Reproduisez à l'identique les lignes à partir de celle qui contient « Select the 生活服务 life services icon » et jusqu'à celle qui contient « Action: 262,187 », ces deux lignes comprises.

..........

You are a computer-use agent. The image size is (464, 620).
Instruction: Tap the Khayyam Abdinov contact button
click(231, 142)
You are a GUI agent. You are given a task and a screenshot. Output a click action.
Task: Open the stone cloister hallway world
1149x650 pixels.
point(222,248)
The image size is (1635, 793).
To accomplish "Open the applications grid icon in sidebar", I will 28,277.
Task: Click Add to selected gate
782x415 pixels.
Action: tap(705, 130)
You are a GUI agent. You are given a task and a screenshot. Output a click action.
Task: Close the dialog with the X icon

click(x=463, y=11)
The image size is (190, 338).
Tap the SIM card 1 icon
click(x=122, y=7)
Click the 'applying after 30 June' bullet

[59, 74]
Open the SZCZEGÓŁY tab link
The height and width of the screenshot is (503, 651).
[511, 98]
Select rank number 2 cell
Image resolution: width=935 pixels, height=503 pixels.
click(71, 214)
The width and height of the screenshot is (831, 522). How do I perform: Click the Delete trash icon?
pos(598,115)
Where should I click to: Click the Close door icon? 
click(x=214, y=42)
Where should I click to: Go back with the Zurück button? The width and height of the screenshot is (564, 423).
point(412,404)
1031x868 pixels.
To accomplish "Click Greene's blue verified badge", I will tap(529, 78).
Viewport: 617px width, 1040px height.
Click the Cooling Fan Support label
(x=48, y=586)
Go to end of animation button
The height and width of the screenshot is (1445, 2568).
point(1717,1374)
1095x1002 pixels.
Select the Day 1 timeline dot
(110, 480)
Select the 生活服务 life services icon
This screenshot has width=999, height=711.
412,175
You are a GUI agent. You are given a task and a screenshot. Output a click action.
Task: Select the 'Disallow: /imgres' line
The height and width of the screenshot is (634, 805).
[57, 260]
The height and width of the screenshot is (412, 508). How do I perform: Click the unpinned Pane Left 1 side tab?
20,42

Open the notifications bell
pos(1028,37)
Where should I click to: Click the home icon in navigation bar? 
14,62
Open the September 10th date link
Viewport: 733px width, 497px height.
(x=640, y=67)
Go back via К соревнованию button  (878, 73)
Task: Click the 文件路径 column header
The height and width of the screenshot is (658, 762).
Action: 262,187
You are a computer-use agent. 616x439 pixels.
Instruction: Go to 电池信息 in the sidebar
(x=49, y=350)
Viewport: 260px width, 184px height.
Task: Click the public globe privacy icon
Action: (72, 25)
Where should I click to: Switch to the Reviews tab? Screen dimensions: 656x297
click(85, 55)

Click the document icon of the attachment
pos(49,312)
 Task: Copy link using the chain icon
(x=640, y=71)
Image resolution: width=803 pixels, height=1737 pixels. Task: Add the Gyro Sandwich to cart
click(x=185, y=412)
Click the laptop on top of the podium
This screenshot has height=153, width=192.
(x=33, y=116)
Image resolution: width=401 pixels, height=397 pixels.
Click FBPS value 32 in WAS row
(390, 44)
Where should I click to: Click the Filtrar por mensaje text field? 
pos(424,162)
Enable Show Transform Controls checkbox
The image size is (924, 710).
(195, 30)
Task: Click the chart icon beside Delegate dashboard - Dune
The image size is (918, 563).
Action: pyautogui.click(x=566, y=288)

..........

LA RÉPONSE:
Select the 生活服务 life services icon
This screenshot has width=999, height=711.
412,175
You are a GUI agent. You are given a task and a screenshot. Output a click action.
Task: Select the 'Disallow: /imgres' line
The height and width of the screenshot is (634, 805).
[57, 260]
The height and width of the screenshot is (412, 508). How do I perform: Click the unpinned Pane Left 1 side tab?
20,42

Open the notifications bell
pos(1028,37)
Where should I click to: Click the home icon in navigation bar? 
14,62
Open the September 10th date link
Viewport: 733px width, 497px height.
(x=640, y=67)
Go back via К соревнованию button  (878, 73)
Task: Click the 文件路径 column header
The height and width of the screenshot is (658, 762).
Action: 262,187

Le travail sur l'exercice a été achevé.